Seventy-five dollars. That’s how much some Northwestern students had to pay for a course pack this quarter. Even more students had to shell out $30 or $40 for collections of photocopied sheets. What makes these essentially glorified binders cost so much?
“The majority of the pricing is based off of the page count,” said Mercedes Landazuri, the general manager of Quartet Digital Publishing. “The more pages, the more expensive the course pack will be.”
Other factors that contribute to the total cost include the number of color pages or inserts, how much time it takes to assemble the course pack and the clearance fee for printing copyrighted materials.
“For some specific sources we have to jump through some crazy hoops, getting the permission numbers can be kind of expensive,” Landazuri said.
While the professor decides what readings they want included in the course pack for their class, Quartet purchases the permission to use the copyrighted material. Jack Doppelt, a Medill professor, says the permission costs or clearance fees are necessary to ensure that authors receive proper compensation for their work. On many college campuses, especially in large lecture classes, professors will often assign only portions of an author’s work without requiring students to purchase the full book or journal in which the author was originally published. In these cases, course packs represent a loss in profit for the creator.
“If it’s a 600 person class multiplied by all the universities in the United States, that’s a lot of money the author could be making,” Doppelt said.
Without protections on the piece, there is also the possibility the author would lose more money if students shared or reproduced the work.
“Before there was a protected way to distribute materials in a class ... the fear was that any time you take materials and produce them in some way without protecting them you are in effect, opening up opportunities for other people to take that work without paying for it,” Doppelt said.
Doppelt has moved the majority of the readings for his classes online to avoid making students pay for copyrighted materials. He takes advantage of fair use clauses in copyright laws. Under fair use, a limited number of chapters from books can be reproduced for educational purposes without breaking copyright. Fair use also allows institutions to make material available on a password-protected site. Instead of sending a bundle of photocopies to Quartet, Doppelt places links to particular readings on Canvas, a private site. This ensures that the readings are only viewed by the current members of his class, protecting the piece and the author’s potential profits.
Kurt Munson, acting head of access services at Northwestern University Library also uses Canvas to get materials to students through Course Reserves.
“Course Reserves is protected.

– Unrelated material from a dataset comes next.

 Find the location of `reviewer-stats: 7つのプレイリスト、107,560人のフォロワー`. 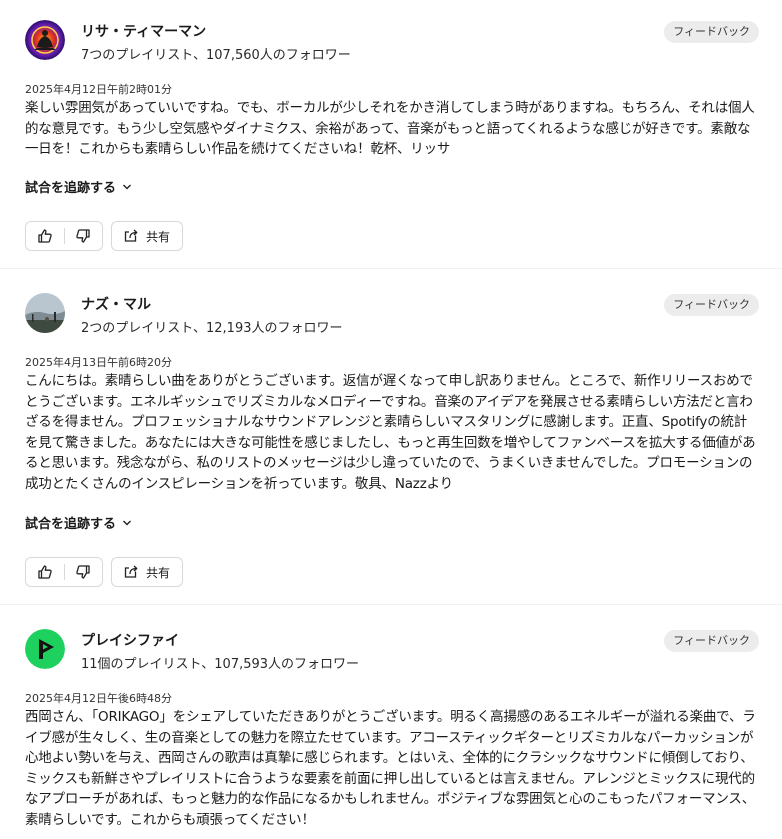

It is the University mechanism to provide access for courses to materials that the library has already purchased on behalf of the university,” Munson said.
The materials certainly don’t come cheap. Subscriptions to different databases often cost thousands of dollars, but Munson notes that they allow any Northwestern student to gain access.
“We’re doing that for the entire university. That’s everybody up here in Evanston. That’s the whole medical campus and all the affiliated hospitals and the law school and NU-Q,” Munson said. “So it’s far more effective for the university to centralize this in the library and then you all have access to it.”
It’s an especially effective alternative to course packs for students because the subscriptions are, in part, already paid for by Northwestern students.
“There’s no reason that you as students should have to pay for something twice.” Munson said, “Your tuition covers the cost for library subscriptions to materials, so we might as well use those as opposed to students having to purchase the course pack.”